Edison McDonald, executive director of The Arc, said Nebraska needs to figure out a way to fulfill that earlier commitment and get services for those on the list.
“We’ve had senators promise and promise and promise,” he said. “We’re still waiting here. We’ve waited too long.”
State officials have tried to address the waiting list through the years and have made progress at times, he said. But every reduction has been short-lived.
The only time Nebraska eliminated the waiting list was in 1995. Then-Gov. Ben Nelson pushed a plan under which services were offered to everyone on the list as of July 1 that year.
But a new list began on July 2, and by the end of August 1995, there were 400 people on it.
The 1991 law promising services was followed by another that called for serving everyone by July 1, 2000. Four years after missing that target, lawmakers pushed back the goal to July 1, 2010. Nebraska missed the new goal as well.
The last major push to address the waiting list came a decade ago, after the Beatrice State Developmental Center, the state institution for developmentally disabled people, lost federal funding because of widespread and repeated care problems.
That focused public attention on the broader problems facing Nebraskans with developmental disabilities, which are defined as severe, chronic mental or physical impairments that begin before age 22.
In 2009, state lawmakers approved $15 million to help shrink the waiting list, which stood at 2,006 people as of June that year.
The current waiting list has 2,325 people, according to the Nebraska Department of Health and Human Services. That includes 840 people who are getting some services, generally day programs, but waiting for others. The oldest application on the list dates back to 2012.

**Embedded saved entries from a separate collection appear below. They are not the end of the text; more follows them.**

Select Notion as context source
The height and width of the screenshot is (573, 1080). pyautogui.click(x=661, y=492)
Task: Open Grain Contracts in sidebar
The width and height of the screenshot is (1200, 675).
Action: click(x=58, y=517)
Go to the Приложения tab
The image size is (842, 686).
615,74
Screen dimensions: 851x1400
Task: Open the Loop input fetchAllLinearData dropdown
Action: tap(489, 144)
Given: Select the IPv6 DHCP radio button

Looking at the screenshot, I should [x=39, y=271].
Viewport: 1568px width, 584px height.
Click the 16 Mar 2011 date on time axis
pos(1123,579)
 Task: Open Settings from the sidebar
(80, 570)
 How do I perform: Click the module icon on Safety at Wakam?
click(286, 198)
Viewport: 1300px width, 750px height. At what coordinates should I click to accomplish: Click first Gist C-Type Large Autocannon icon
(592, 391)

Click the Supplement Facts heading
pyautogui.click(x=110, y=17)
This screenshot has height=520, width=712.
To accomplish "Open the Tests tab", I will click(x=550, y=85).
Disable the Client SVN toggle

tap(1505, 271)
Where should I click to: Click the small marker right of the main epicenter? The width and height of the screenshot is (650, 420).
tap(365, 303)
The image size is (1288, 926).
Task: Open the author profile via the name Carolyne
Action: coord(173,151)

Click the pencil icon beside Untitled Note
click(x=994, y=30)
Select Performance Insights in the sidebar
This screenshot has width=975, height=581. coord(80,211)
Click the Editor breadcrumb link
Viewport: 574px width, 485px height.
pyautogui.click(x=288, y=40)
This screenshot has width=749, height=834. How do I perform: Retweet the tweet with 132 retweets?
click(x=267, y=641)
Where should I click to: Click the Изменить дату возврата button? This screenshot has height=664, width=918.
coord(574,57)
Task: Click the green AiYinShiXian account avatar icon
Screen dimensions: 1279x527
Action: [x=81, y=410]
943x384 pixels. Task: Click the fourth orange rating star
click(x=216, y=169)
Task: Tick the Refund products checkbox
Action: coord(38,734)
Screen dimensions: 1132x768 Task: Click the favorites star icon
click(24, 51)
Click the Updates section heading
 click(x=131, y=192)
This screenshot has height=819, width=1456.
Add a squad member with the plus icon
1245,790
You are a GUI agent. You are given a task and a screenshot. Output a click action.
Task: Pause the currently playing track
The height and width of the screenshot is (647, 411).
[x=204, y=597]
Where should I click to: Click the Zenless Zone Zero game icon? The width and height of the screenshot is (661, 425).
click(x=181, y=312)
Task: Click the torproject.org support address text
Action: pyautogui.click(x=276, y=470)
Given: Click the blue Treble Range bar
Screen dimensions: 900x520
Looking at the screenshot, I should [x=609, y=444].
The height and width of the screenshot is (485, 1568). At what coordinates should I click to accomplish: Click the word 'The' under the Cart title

Courtney Miller, director of the Division of Developmental Disabilities in HHS, said the agency estimates that serving everyone now on the list would cost about $149 million, of which $71 million would be state funds. The estimate does not account for future needs.
That would be on top of the $341 million budgeted this year to serve more than 4,700 people with varying combinations of day programs, residential services and respite. That total includes $156 million in state funds.
“That is a factor we face,” Miller said. “We do not have adequate state appropriations to pay for services for everyone who’s eligible.”
She said a priority system, spelled out in state law, determines how quickly people can get off the waiting list. Top priority goes to people on the verge of homelessness or faced with a threat to their life and safety.
Fourth priority goes to 21-year-olds who are finishing school and need day services to maintain skills and pursue economic self-sufficiency. Others get services on a first-come, first-served basis when state lawmakers appropriate more money or funds are freed up by a person dying or moving out of state.
Erin Phillips, who was born with cerebral palsy and intellectual disabilities, received day programming after leaving school, including a job coach who helps her keep the grocery store job.
But she wound up on the waiting list for residential services. During that time, her mother said, she lost some of the habits and skills she had learned at public school, such as getting up and getting ready in the morning or making simple meals. She also got depressed and started lashing out in frustration about living in her parents’ home.
Eventually, the call came that Erin Phillips had reached the top of the list. She first moved into a home with two other developmentally disabled women, but their personalities clashed and the arrangement did not work out.
The next move was to what’s called an extended family home, where she lives with a family that is paid by the state to help her learn and practice life skills. The family also provides room and board.
“She’s much happier being integrated into the community,” her mother said. “We’ve seen tremendous progress.”